Overall, S. aureus transmission occurred in 20% of cases, of which 20% were resistant to the prophylactic antibiotic administered. The risk for developing an SSI was 11% with transmission of antibiotic-susceptible S. aureus and 18% with transmission of resistant S. aureus. In contrast, patients who did not have S. aureus transmission had an SSI risk of only 2%.
“Increasing antibiotic resistance is associated with an increase in worldwide mortality. This is in part related to the fact that antibiotic-resistant infections are more difficult to treat. Thus, transmission of more resistant isolates would be expected to be associated with an increase in infections,” Dr. Loftus said.
Treating the groups with no transmission, transmission of a susceptible isolate, and transmission of a resistant isolate as 0, 1 and 2, the researchers used exact logistic regression and found that the odds of an SSI increased by 3.59 with each unit increase (95% CI, 1.92-6.64; P<0.0001).
In their analysis of transmission events, the researchers identified 14 “transmission stories” describing the transmission of resistant S. aureus isolates. In every case, transmission was somehow linked to an intraoperative reservoir, most often the anesthesia machine, anesthesia personnel or the patient.
“In clinical studies, there are up to 300 hand hygiene events during a case, including 30 during anesthesia induction alone. The whole job is you touch the patient, and then you go to the anesthesia cart for your drugs. You touch the patient, and you go to the machine. The thing is, you cannot perform hand antisepsis 300 times,” said co-author Franklin Dexter, MD, PhD, the director of the Division of Management Consulting in the Department of Anesthesia at Carver College of Medicine.
What can anesthesia personnel do to help prevent transmission of bacteria and thus prevent SSIs? The researchers offer the following advice: Follow the pillars of infection control (Curr Environ Health Rep 2015;2[3]:226-235).

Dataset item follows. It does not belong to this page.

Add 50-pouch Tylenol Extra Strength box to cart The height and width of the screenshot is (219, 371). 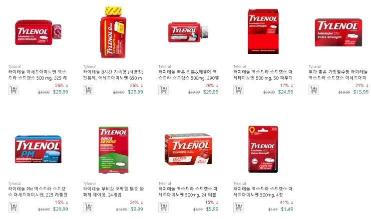239,90
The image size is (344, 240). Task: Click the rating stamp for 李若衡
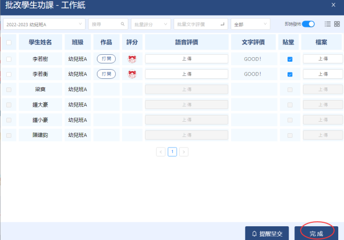click(x=132, y=74)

Dexter noted five key areas for decontamination. “You have the nose, the skin of the patient, your own hands, the machine and the cart, and then you have the intravenous lumen. Do you need to do all of them? Probably yes.”
For decontamination, he recommends nasal povidone iodine and using chlorhexidine wipes in the patient’s groin and axilla. Hand antisepsis is also critical.
“You need to have the hand antisepsis on the IV pole between you and the patient. That matters in terms of positioning to use it,” Dr. Dexter said.
Before and during the case, he also recommended wiping down the environment, including the anesthesia machine and cart, with a microfiber cloth soaked in quaternary ammonium and alcohol, and he suggested using disinfecting caps to clean IV ports.
“Most infections are related to transmitted isolates that are sensitive to the prophylactic antibiotic employed,” Dr. Loftus said. “Thus, the overarching goal should be to prevent transmission, or movement between anesthesia work area reservoirs of isolates that are both sensitive and resistant.”
—Jenna Bassett, PhD
Dr. Loftus reported research funding from Georgia-Pacific Manufacturing, Sage Medical Inc., B. Braun, Draeger, Surfacide and Kenall; has one or more patents pending; and is a partner of RDB Bioinformatics, LLC, which owns OR PathTrac. In addition, he has spoken at educational meetings sponsored by Kenall and B. Braun. Dr. Dexter provides consultations to corporations and hospitals, including several infection control companies.